The Second World War, in addition to being Canada’s second deadliest conflict, also touched the country in a surprising number of weird and little-known ways. Jasper National Park was home to secret experiments to build a giant aircraft carrier out of ice. The federal government secretly bought a castle outside of Victoria in case it needed to house a royal family sent into exile by a Nazi invasion of the U.K. And we secretly acted as a giant piggy bank to hide Europe’s gold from the Nazis.
Watch the video or read the transcript below to learn about Operation Fish, probably the most consequential secret operation involving Canada during the Second World War.

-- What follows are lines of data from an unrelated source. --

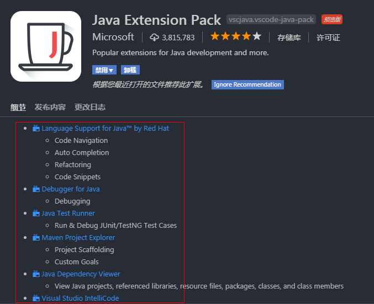Open the Microsoft publisher link

113,37
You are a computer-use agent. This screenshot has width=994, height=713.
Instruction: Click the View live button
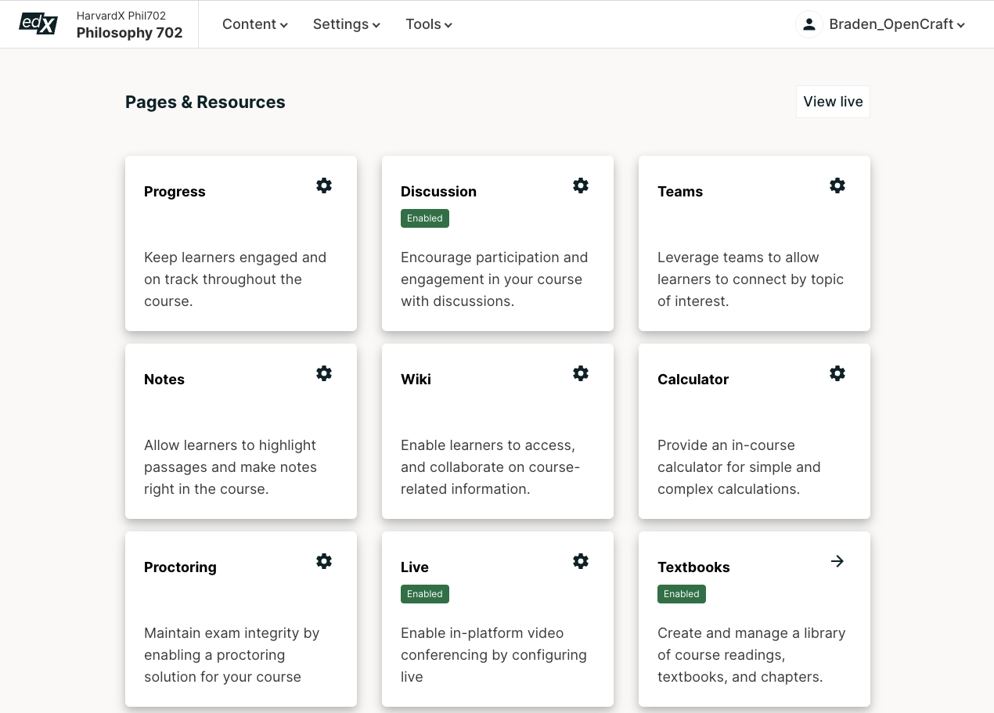tap(832, 102)
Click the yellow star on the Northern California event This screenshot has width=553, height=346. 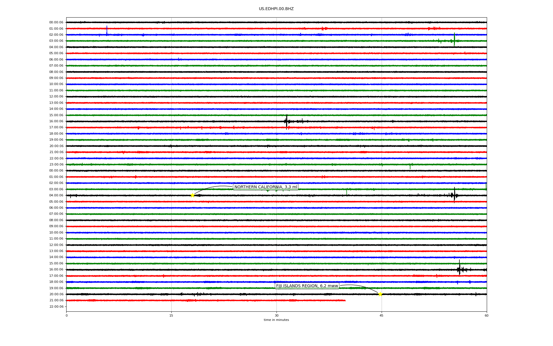coord(192,195)
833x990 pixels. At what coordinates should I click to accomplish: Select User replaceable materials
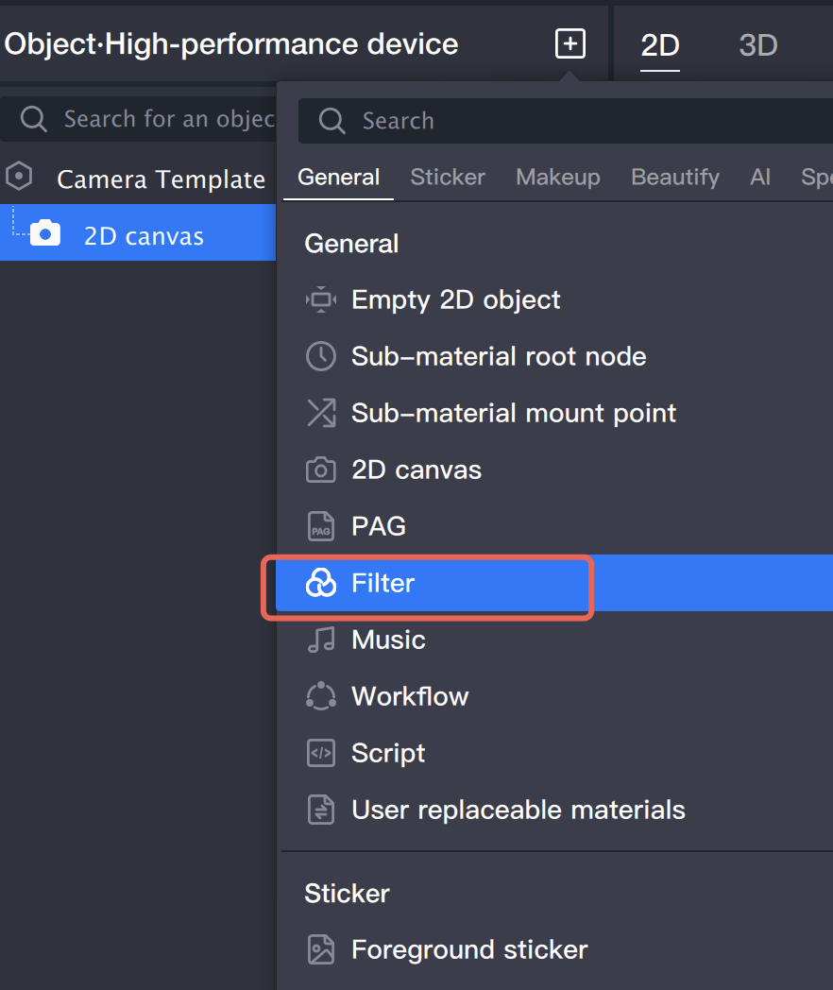(x=518, y=811)
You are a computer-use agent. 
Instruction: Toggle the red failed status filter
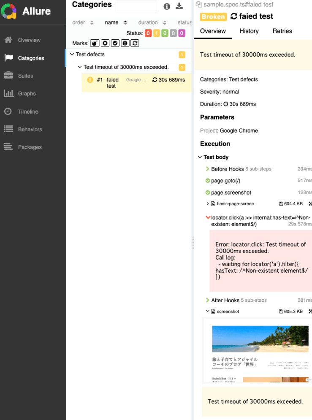click(148, 33)
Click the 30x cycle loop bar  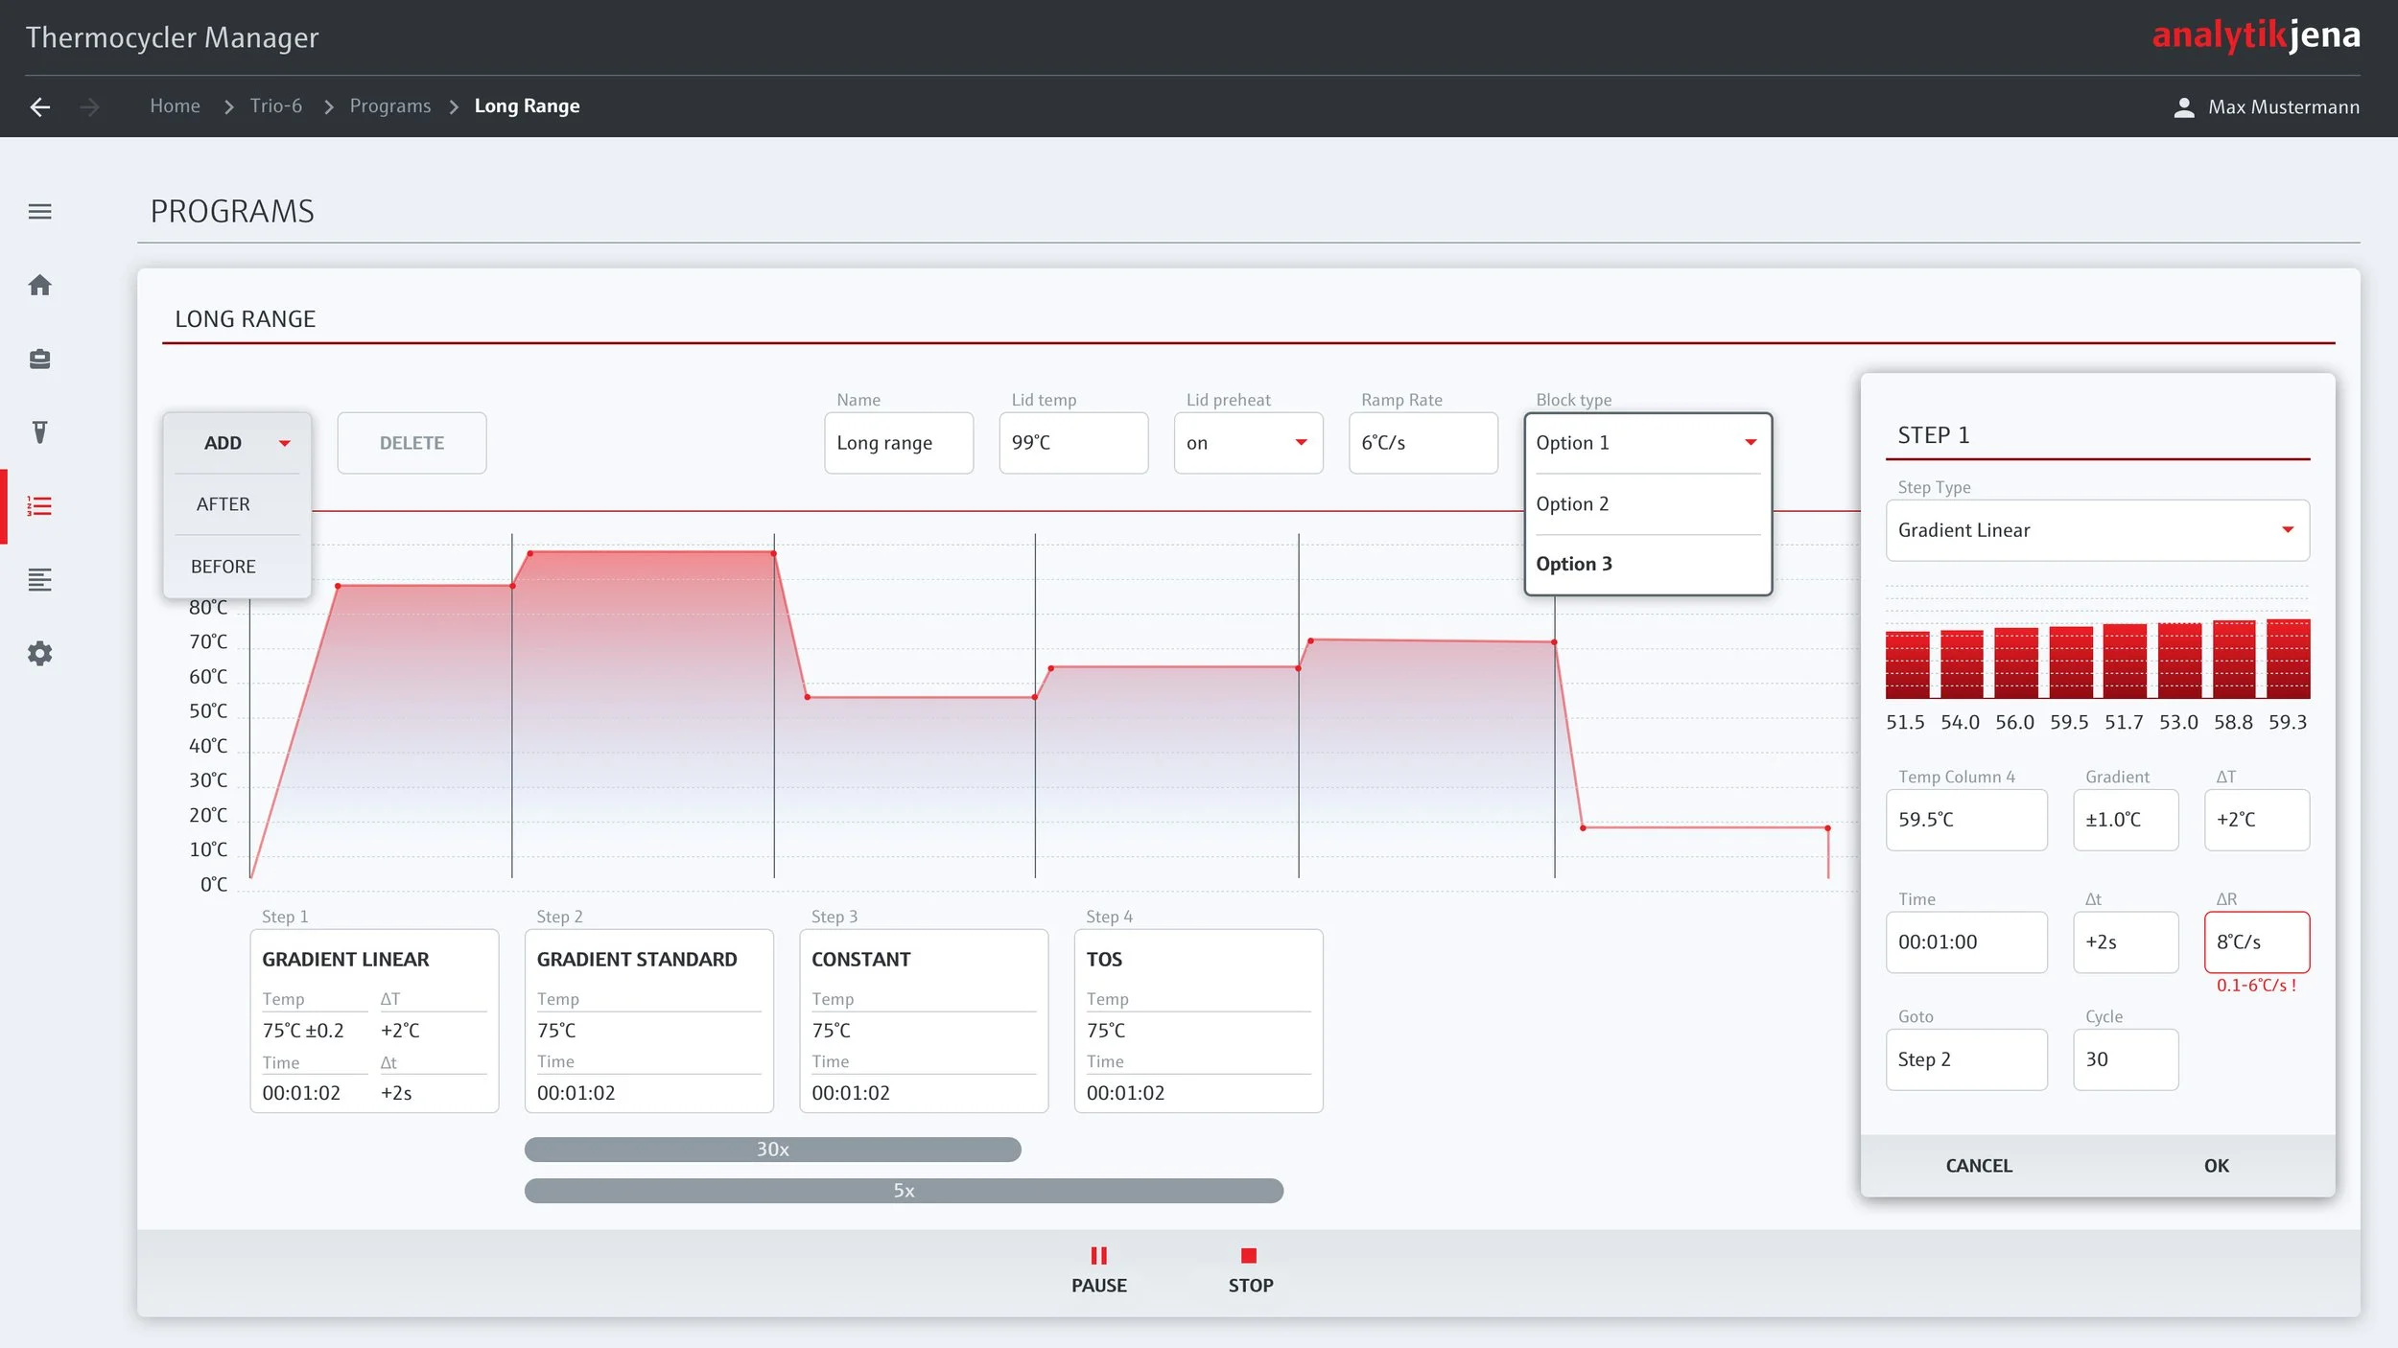click(x=772, y=1150)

What if I told you there was a time when much of the world’s wealth was secretly stashed in a Canadian basement and guarded by nothing more than these guys: 24 members of the RCMP’s ceremonial drill team.
The year is 1940 and most of this part of the world (Western Europe) is facing imminent conquest by Nazi Germany. The Nazis love gold, and France and the U.K .have about 83 million ounces of it. At today’s gold prices, that’s about 146 billion US dollars.
So, on the eve of war, here’s what they came up with:
- Take all the French and British gold and pile it on to overloaded ships.
- Send those ships through waters teeming with icebergs and U-boats.
- Fill up the Bank of Canada vault, and then put whatever’s left in the basement of this building in Montreal.
- It’s basically impossible to guard or insure this much money, so just don’t tell anyone about it. And, if anybody asks what’s in the crates, you tell them it’s fish.
And it worked. Not one gold bar was lost in transit, Canada very kindly held on to it until the war was over, and these guys (the Mounties) got to spend World War II looking fabulous while standing guard outside a vault.
So let it be known, it you ever need someone to hold on to something until things cool off, Canada is your man.